**Passage to read:**
Some one who does not know our fellow citizens quite as well as he ought to know them told me that there was a certain degree of indifference and lethargy in the Middle West with regard to the defence of the Nation. I said, "I do not believe it, but I am going out to see"; and I have seen. I have seen what I expected to see—great bodies of serious men, great bodies of earnest women, coming together to show their profound interest in the objects of this visit of mine. I know, therefore, that it is my privilege to address those who will realize the spirit of responsibility in which I speak to them.

My fellow citizens, it would be easy, if I permitted myself to do so, to draw a picture of the present situation of the world which would deeply stir your feelings and perhaps deeply excite your apprehension, but you would not think that it was right for your Chief Magistrate to speak any word of excitement whatever. I want you to believe that in what I say to you I am endeavoring as far as extemporaneous speech will permit to weigh every word that I say. I said a moment ago that you know the errand upon which I have come to you, but do you know the reasons why I have undertaken that errand? There are some very conclusive and imperative reasons. Some of our fellow citizens are seeking to darken counsel upon this great matter; not I hope and believe out of wrong motives, but certainly I believe out of mistaken conceptions of the duty and interest of America.

**Data section:**
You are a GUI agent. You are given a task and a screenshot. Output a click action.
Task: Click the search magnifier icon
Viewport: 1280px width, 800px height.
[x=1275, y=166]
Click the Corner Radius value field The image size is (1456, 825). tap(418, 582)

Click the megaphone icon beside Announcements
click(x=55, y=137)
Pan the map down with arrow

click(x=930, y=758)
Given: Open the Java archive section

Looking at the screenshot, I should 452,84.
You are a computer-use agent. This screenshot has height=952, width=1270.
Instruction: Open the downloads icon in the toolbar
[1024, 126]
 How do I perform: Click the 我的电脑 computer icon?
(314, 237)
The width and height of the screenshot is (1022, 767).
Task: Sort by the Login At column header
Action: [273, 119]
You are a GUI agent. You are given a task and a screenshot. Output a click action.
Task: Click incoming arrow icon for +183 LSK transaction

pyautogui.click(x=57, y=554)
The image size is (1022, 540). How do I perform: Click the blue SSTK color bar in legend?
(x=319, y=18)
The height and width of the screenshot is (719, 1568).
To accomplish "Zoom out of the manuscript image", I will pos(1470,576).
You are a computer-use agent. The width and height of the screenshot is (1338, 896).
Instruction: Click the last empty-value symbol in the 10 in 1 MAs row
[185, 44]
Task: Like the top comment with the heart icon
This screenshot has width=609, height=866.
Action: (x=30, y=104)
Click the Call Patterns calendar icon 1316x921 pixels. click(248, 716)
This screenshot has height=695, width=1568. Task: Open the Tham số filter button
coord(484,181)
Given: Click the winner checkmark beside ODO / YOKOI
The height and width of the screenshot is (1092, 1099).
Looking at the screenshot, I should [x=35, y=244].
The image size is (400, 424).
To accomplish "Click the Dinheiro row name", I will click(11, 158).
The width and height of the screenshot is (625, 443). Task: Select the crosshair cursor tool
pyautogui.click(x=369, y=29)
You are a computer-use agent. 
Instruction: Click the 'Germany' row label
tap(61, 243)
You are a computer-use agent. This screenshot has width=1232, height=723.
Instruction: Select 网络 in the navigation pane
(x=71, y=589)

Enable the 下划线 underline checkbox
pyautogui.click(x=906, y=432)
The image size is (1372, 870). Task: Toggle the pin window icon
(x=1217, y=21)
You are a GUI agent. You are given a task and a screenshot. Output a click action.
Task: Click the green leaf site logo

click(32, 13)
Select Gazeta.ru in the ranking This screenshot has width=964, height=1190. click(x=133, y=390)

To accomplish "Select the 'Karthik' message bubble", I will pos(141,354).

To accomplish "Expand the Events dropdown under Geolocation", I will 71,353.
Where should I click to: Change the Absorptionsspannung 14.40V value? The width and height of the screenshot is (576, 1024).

**Actions to take:**
1: In the speech on national defense, what claim about the Middle West prompted the speaker to go and see for himself?
2: Pick up the speech on national defense where it stops and write its next paragraph.
The lines have no connection to the text.

**Responses in order:**
1: He was told there was a certain degree of indifference and lethargy in the Middle West about defending the Nation.

2:
On the one hand there is a considerable body of men who are trying to stir the very sort of excitement in this country upon which every true, well-balanced American ought to frown. There are actually men in America who are preaching war, who are preaching the duty of the United States to do what it never would before seek entanglement in the controversies which have arisen on the other side of the water—abandon its habitual and traditional policy and deliberately engage in the conflict which is now engulfing the rest of the world. I do not know what the standards of citizenship of these gentlemen may be. I only know that I for one can not subscribe to those standards. I believe that I more truly speak the spirit, of America when I say that that spirit is a spirit of peace. Why, no voice has ever come to any public man more audibly, more unmistakably, than the voice of this great people has come to me, bearing this impressive lesson, "We are counting upon you to keep this country out of war." And I call you to witness, my fellow countrymen, that I have spent every thought and energy that has been vouchsafed me in order to keep this country out of war. It can not be disclosed now, perhaps it can never be disclosed, how anxious and difficult that task has been, but my heart has been in it. I have not grudged a single burden that has been thrown upon me with that end in view, for I knew that not only my own heart, but the heart of all America, was in the cause of peace.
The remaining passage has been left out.